At Arizona State University, a young physicist is quietly building a reputation that could reshape how scientists interpret the microscopic world. Zach Hendrix, a Ph.D. student specializing in theory and statistical physics, has already drawn attention for achievements that most researchers spend entire careers chasing.

Recently awarded the Department of Physics' DEAN'S MEDAL, one of the university's highest academic honors, Hendrix is regarded by faculty and peers alike as one of ASU's most promising minds. His trajectory suggests not only potential but also the possibility of solving long-standing problems in biomedical imaging and statistical modeling.

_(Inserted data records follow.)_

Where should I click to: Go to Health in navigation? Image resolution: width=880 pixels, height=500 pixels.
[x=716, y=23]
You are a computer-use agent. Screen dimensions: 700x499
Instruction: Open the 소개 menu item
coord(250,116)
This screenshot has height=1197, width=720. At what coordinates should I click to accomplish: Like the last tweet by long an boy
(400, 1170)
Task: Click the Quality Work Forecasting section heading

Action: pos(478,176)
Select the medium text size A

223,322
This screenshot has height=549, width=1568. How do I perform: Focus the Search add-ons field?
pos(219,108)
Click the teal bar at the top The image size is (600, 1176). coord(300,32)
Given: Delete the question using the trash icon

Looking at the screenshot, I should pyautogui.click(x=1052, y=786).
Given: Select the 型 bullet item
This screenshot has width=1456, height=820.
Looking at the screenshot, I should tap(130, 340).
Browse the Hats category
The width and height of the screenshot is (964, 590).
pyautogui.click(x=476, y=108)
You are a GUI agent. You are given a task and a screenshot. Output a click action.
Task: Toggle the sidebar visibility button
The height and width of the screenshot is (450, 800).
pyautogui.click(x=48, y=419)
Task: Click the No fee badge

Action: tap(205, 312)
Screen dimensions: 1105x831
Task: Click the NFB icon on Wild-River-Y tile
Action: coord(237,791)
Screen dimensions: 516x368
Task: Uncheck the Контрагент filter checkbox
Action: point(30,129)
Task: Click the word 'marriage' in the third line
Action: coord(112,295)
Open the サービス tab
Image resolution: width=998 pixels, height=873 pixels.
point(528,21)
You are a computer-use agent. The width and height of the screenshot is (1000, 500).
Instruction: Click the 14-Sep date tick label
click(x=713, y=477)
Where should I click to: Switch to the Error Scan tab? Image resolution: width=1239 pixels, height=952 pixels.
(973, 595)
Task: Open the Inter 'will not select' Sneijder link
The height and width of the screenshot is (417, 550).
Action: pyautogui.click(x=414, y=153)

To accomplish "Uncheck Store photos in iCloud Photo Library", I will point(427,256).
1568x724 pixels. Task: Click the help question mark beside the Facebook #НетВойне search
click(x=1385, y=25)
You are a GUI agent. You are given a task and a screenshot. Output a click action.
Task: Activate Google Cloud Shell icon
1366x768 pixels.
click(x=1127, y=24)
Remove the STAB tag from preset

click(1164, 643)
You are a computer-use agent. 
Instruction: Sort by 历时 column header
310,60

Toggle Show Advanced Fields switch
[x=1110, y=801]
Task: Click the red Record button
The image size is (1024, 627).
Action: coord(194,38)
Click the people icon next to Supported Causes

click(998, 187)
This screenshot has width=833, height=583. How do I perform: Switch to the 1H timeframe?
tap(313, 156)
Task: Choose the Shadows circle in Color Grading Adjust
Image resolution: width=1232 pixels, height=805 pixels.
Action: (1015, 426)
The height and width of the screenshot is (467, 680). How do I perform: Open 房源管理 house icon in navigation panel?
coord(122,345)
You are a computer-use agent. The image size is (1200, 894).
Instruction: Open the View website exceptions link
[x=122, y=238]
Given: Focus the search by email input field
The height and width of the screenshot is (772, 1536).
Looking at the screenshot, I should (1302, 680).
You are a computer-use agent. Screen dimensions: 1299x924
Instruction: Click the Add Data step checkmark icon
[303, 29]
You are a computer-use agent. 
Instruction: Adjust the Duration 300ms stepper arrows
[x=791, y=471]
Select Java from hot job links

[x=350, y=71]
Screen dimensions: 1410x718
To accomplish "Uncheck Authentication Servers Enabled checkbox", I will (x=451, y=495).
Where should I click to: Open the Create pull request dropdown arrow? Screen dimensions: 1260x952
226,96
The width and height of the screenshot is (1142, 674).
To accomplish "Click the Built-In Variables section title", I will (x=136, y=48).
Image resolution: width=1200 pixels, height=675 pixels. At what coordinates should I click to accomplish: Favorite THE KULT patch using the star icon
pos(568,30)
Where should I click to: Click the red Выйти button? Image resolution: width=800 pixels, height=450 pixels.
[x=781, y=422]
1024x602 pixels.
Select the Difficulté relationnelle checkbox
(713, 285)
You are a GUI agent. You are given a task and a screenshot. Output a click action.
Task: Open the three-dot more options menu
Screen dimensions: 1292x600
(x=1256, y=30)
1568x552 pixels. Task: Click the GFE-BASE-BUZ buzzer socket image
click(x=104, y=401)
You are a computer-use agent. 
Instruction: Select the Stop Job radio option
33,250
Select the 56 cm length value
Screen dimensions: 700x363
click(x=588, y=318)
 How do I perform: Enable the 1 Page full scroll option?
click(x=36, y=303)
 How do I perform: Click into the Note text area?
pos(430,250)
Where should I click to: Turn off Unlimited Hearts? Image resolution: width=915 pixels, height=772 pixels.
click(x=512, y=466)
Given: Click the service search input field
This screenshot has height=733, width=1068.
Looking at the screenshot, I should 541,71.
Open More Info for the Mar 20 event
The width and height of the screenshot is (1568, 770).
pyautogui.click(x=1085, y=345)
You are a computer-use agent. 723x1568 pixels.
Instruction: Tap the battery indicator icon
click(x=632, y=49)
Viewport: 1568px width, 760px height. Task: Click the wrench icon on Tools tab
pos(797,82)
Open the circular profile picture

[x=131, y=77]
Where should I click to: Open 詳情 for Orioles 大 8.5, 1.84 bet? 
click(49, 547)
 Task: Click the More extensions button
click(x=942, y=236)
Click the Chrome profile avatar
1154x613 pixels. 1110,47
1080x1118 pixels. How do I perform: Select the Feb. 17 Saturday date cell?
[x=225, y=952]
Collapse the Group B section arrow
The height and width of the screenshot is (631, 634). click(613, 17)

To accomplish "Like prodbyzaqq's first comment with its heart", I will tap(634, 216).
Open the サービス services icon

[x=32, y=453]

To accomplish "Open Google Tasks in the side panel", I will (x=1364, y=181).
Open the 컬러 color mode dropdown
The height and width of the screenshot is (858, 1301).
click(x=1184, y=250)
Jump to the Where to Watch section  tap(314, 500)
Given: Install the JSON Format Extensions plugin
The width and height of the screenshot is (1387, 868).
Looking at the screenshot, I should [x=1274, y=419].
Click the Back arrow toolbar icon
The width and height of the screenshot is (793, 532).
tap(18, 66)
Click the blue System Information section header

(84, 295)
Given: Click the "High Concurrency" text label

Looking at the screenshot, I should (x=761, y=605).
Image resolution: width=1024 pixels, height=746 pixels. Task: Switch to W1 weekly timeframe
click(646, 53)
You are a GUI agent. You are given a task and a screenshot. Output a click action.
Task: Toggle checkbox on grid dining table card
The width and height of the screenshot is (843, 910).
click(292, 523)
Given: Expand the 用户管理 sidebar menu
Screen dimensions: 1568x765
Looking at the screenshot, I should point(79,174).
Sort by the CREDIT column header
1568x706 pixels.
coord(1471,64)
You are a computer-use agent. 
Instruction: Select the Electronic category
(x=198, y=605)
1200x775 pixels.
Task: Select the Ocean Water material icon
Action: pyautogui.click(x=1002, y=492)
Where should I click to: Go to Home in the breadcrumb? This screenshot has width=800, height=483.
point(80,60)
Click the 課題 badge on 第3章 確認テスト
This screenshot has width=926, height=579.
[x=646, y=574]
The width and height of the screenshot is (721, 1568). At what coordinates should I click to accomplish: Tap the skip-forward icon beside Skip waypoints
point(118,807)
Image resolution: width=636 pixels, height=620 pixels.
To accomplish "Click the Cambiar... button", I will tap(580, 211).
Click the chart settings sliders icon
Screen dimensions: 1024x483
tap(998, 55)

Hendrix's path has been anything but ordinary. He began his academic journey in ASU's online undergraduate program, where his aptitude for abstract mathematics and theoretical modeling became immediately clear. Within a year, he was contributing to Professor Steve Pressé's lab work that would evolve into groundbreaking new tools for physics and biology.

Among those contributions: a NOVEL ALTERNATIVE TO THE RICHARDSON-LUCY DECONVOLUTION ALGORITHM, a mathematical approach used to sharpen blurry images, and a new method for PARTICLE TRACKING, a cornerstone of modern physics and biophysics research. Both hold promise for dramatically improving the accuracy and speed of biomedical imaging, where scientists often wrestle with faint signals and complex molecular movement.

But Hendrix's work is not confined to the blackboards of theory. As principal investigator on a pending $2 MILLION NATIONAL INSTITUTES OF HEALTH (NIH) GRANT, he is leading research into HIGH-SPEED IMAGING FOR BIOMEDICAL SCIENCE, an interdisciplinary project with the potential to accelerate medical diagnostics and cellular research. For a physicist whose passion began with abstract equations, the opportunity to make a direct impact on human health underscores the breadth of his vision.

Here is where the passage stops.